## Set exercise:
Rewrite the rows below, swapping each "Instruction" for "Directive" and leaving everything else as it is.
* START Supplied entries *
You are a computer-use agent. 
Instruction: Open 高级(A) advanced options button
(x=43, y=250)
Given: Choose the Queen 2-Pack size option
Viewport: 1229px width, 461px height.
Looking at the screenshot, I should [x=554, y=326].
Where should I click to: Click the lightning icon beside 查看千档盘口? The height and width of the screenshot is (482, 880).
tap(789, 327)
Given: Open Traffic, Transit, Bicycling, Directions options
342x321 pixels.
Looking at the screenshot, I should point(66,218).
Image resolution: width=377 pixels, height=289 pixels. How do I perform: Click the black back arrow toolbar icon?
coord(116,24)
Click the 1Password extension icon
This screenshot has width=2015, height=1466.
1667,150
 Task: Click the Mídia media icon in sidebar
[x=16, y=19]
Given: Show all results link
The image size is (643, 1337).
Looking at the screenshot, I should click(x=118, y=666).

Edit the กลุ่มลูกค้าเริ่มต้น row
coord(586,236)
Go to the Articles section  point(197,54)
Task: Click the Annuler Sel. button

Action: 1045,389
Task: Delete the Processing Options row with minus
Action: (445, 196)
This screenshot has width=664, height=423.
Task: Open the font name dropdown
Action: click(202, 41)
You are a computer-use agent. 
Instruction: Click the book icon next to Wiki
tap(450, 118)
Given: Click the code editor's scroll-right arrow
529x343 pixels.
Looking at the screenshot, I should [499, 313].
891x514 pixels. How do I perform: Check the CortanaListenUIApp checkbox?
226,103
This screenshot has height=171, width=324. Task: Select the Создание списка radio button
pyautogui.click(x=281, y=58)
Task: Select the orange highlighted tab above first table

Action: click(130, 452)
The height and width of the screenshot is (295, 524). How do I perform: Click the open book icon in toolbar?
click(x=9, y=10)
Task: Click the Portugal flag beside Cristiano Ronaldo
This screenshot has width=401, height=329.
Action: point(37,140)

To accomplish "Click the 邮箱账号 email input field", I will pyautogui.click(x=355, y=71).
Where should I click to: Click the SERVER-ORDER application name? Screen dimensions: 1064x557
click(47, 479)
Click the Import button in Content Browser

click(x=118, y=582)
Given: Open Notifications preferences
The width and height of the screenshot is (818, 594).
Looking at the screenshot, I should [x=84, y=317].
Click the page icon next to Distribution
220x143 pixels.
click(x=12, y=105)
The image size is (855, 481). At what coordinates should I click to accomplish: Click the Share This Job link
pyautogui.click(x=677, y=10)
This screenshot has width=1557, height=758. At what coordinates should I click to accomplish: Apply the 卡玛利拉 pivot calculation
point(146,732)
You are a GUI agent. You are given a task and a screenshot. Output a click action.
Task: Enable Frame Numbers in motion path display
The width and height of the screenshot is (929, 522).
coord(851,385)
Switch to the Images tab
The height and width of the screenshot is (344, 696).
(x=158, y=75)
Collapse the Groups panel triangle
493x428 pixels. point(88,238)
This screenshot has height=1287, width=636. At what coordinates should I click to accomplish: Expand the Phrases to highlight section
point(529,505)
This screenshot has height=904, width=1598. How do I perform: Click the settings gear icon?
* END Supplied entries *
## Answer to the exercise:
You are a computer-use agent. 
Directive: Open 高级(A) advanced options button
(x=43, y=250)
Given: Choose the Queen 2-Pack size option
Viewport: 1229px width, 461px height.
Looking at the screenshot, I should [x=554, y=326].
Where should I click to: Click the lightning icon beside 查看千档盘口? The height and width of the screenshot is (482, 880).
tap(789, 327)
Given: Open Traffic, Transit, Bicycling, Directions options
342x321 pixels.
Looking at the screenshot, I should point(66,218).
Image resolution: width=377 pixels, height=289 pixels. How do I perform: Click the black back arrow toolbar icon?
coord(116,24)
Click the 1Password extension icon
This screenshot has width=2015, height=1466.
1667,150
 Task: Click the Mídia media icon in sidebar
[x=16, y=19]
Given: Show all results link
The image size is (643, 1337).
Looking at the screenshot, I should click(x=118, y=666).

Edit the กลุ่มลูกค้าเริ่มต้น row
coord(586,236)
Go to the Articles section  point(197,54)
Task: Click the Annuler Sel. button

Action: 1045,389
Task: Delete the Processing Options row with minus
Action: (445, 196)
This screenshot has width=664, height=423.
Task: Open the font name dropdown
Action: click(202, 41)
You are a computer-use agent. 
Directive: Click the book icon next to Wiki
tap(450, 118)
Given: Click the code editor's scroll-right arrow
529x343 pixels.
Looking at the screenshot, I should [499, 313].
891x514 pixels. How do I perform: Check the CortanaListenUIApp checkbox?
226,103
This screenshot has height=171, width=324. Task: Select the Создание списка radio button
pyautogui.click(x=281, y=58)
Task: Select the orange highlighted tab above first table

Action: click(130, 452)
The height and width of the screenshot is (295, 524). How do I perform: Click the open book icon in toolbar?
click(x=9, y=10)
Task: Click the Portugal flag beside Cristiano Ronaldo
This screenshot has width=401, height=329.
Action: point(37,140)

To accomplish "Click the 邮箱账号 email input field", I will pyautogui.click(x=355, y=71).
Where should I click to: Click the SERVER-ORDER application name? Screen dimensions: 1064x557
click(47, 479)
Click the Import button in Content Browser

click(x=118, y=582)
Given: Open Notifications preferences
The width and height of the screenshot is (818, 594).
Looking at the screenshot, I should [x=84, y=317].
Click the page icon next to Distribution
220x143 pixels.
click(x=12, y=105)
The image size is (855, 481). At what coordinates should I click to accomplish: Click the Share This Job link
pyautogui.click(x=677, y=10)
This screenshot has width=1557, height=758. At what coordinates should I click to accomplish: Apply the 卡玛利拉 pivot calculation
point(146,732)
You are a GUI agent. You are given a task and a screenshot. Output a click action.
Task: Enable Frame Numbers in motion path display
The width and height of the screenshot is (929, 522).
coord(851,385)
Switch to the Images tab
The height and width of the screenshot is (344, 696).
(x=158, y=75)
Collapse the Groups panel triangle
493x428 pixels. point(88,238)
This screenshot has height=1287, width=636. At what coordinates should I click to accomplish: Expand the Phrases to highlight section
point(529,505)
This screenshot has height=904, width=1598. How do I perform: Click the settings gear icon?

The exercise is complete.